Quico,
a veces, se enfadaba conmigo y eso me disgustaba. Tenía encendida la
luz de la mesilla y a mi cama, en la esquina opuesta de la habitación, aún le
llegaba un poco de luz, así que leía la libreta de poemas. Y él me decía que
durmiera. Yo me disgustaba, y no sabía por qué lo hacía. El grupo de la J.U.M.

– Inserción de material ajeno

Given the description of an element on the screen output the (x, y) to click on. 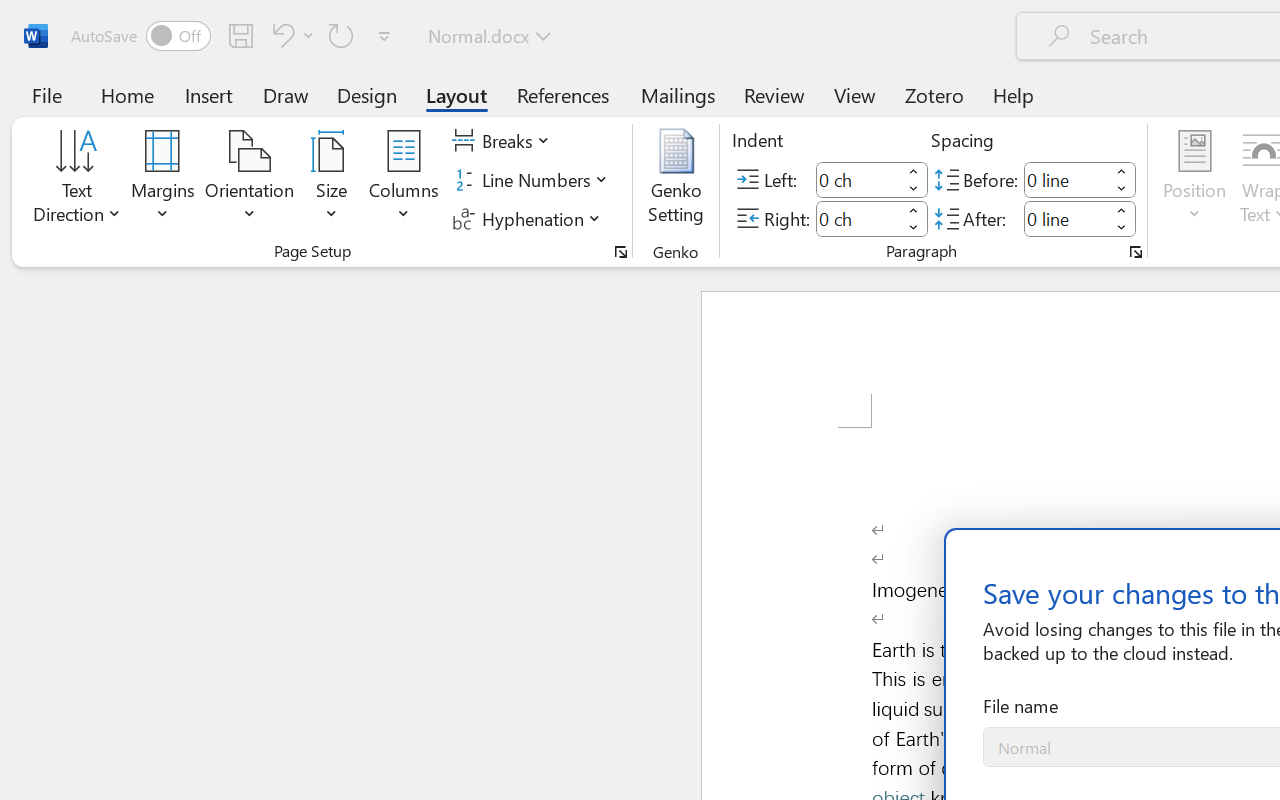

fue también parte de mi educación. Unas reuniones, en verano, eran en la casa
rectoral de Santa Cristina, aunque muchas veces eran fuera, junto a la entrada
de la iglesia. Tiempo antes habían sido en Borreiros y, antes de ir allí,
habían empezado en Santa Cristina. Pero me parece que a don Celso, el sacerdote
organizador o más bien el director, creo que fue quien inició este grupo, lo
que más le afectaba era ese problema sexual, y a partir del primer día que
hablé con él, me lo presentó como un problema más profundo y grave. Y comencé a
temerlo. Pero seguía cayendo, a veces sin querer, y otras balbuceando, y todo
eso comenzó a hacerse psíquico para mí. Hasta que varios meses más tarde
comencé a enfocarlo desde otro punto de vista; si me fijaba mucho en eso, perdía
parte del rumbo de la vida. Pero lo malo es que siempre volvía. Me parece que
el no hacerle caso, obtuvo resultados bastante satisfactorios, aunque el
problema no se quedaba solamente en eso, sino que llegaba a pensar que si
llegabas a un abuso, llegabas a ser impotente. No sé quién fue el que me dijo
que eso era un problema de nacimiento. Y pensé pronto que sería mejor no
haberlo sabido, porque seguía cayendo. Siempre después me quedaba el dolor
interior de haberlo hecho, pedía perdón, pero me quedaba la esperanza de un
mañana. Sé que mi madre un día le comentó a Quico, hablando de ese tema, que
ella temía mucho que yo cayese en ese problema. "Me gustaría decirte que
es verdad-murmuraba para mí-, pero me parece que hay un muro en medio. Tú te lo
tomas todo tan a la tremenda, que me da miedo el comentarlo.
Tú
echarías todo por los suelos si esperas oír el resto". Me gustaba
confesarme a menudo y con diferentes sacerdotes. Oír posibles soluciones. Y
también intentaba poner de mi parte algunas soluciones. Pero todas esas
soluciones, parecía como si le enfadasen más. A tanto llegó el problema, que a
veces me sentía orgulloso de haber conocido ese tipo de placer.
Parte
de culpa la habían tenido las malas conversaciones, las imágenes, pero sobre
todo esas revistas que mi padre guardaba en la habitación. Al quedarme solo en
casa y necesitar algo para animarme, pues pasaba lo que pasaba. Le seguía
echando la culpa al diálogo. Y pensaba: "Tú me dices que el día que
mueras… y sólo sé confiar en Dios. Él sabe lo que necesito, ¿por qué pensar lo
contrario, o desconsolarse sin una razón aceptable?. Si al menos es la
moto lo único que me une a ti, yo te la sacaré cuantas veces quieras. Confío en
que todo vaya a desembocar en nosotros". También comencé a entender el por
qué de las indirectas, pero nunca llegué a comprender el por qué. Incluso hoy
siguen siendo un problema. Cuando había algo que no hacía o lo hacía mal, me
decían que era culpa mía y yo respondía: "Pensé…", o algunas otras.
Entonces, sobre todo papá, exclamaba: "¡Ves!. Lo reconoce". O también
oír eso de "¡Lo cree hacer todo bien!", "¡un dios!", etc.